Langkah yang Diperlukan:
(a) Dalam teks tentang pernyataan Dian, pada tanggal berapa Jhon Sitorus menulis unggahannya?
(b) Salin bagian teks tentang pernyataan Dian mulai dari "Dalam penjelasannya, ia" sampai dengan "Jubir PSI itu.", tanpa mengubah satu kata pun.
(c) Tuliskan lanjutan teks tentang pernyataan Dian, dimulai setelah kalimat terakhir yang ada.

Teks yang Disediakan:

————

Menurut Dian, tanpa keberanian dan visi strategis mantan presiden tersebut, proyek-proyek besar seperti kereta cepat Jakarta–Bandung tidak akan mencapai kemajuan secepat yang terjadi saat ini.
Ia menilai gelombang kritik terhadap proyek strategis nasional sering kali dipicu oleh kepentingan politik tertentu dan bukan karena analisis ekonomi yang objektif.
Dian menegaskan bahwa masyarakat seharusnya melihat manfaat nyata dari hasil pembangunan yang telah dirasakan, bukan sekadar menyoroti beban pembiayaan yang menyertai proses tersebut.
Dalam penjelasannya, ia menambahkan bahwa pembangunan berskala besar membutuhkan pandangan jangka panjang agar manfaatnya dapat dirasakan lintas generasi.
Pernyataan Dian itu kemudian direspons oleh pengamat politik Jhon Sitorus melalui akun X resminya @jhonsitorus.
Dalam unggahannya pada 23 Oktober 2025, Jhon menuliskan, “Masa kalau Jokowi nggak ada, Indonesia jadi tidak punya apa-apa? Ini artinya sebelum Jokowi Indonesia masih zaman Purbakala.”
Cuitan tersebut langsung memicu diskusi luas di media sosial dan membuka perdebatan baru tentang makna sebenarnya dari pernyataan Jubir PSI itu.

————

Data yang Diberikan:

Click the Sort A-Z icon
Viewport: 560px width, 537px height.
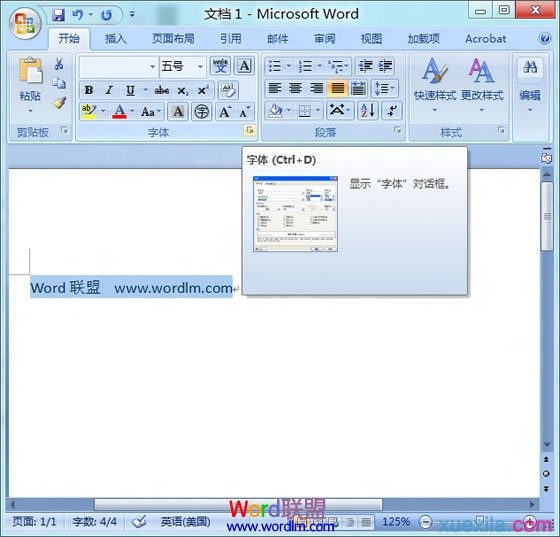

————

Jawaban Latihan:
(a) 23 Oktober 2025.

(b)
Dalam penjelasannya, ia menambahkan bahwa pembangunan berskala besar membutuhkan pandangan jangka panjang agar manfaatnya dapat dirasakan lintas generasi.
Pernyataan Dian itu kemudian direspons oleh pengamat politik Jhon Sitorus melalui akun X resminya @jhonsitorus.
Dalam unggahannya pada 23 Oktober 2025, Jhon menuliskan, “Masa kalau Jokowi nggak ada, Indonesia jadi tidak punya apa-apa? Ini artinya sebelum Jokowi Indonesia masih zaman Purbakala.”
Cuitan tersebut langsung memicu diskusi luas di media sosial dan membuka perdebatan baru tentang makna sebenarnya dari pernyataan Jubir PSI itu.

(c)
Sebagian warganet menilai pandangan Jhon bersifat realistis karena kemajuan bangsa tidak hanya ditentukan oleh satu masa pemerintahan.
Mereka berpendapat Indonesia telah memiliki fondasi ekonomi dan sosial yang kuat jauh sebelum era Jokowi, sementara pihak lain menilai keberanian mengeksekusi proyek besar memang baru terlihat jelas di masa kepemimpinan Jokowi.
Meski perdebatan terus bergulir, baik Dian maupun Jhon menegaskan tidak ada niat saling menjatuhkan.
Dian menyatakan tujuannya adalah mengingatkan publik agar menghargai kerja nyata dari setiap pemerintahan, sedangkan Jhon menutup pernyataannya dengan imbauan agar diskusi publik tetap dijaga dengan nalar kritis dan sikap saling menghormati.(*)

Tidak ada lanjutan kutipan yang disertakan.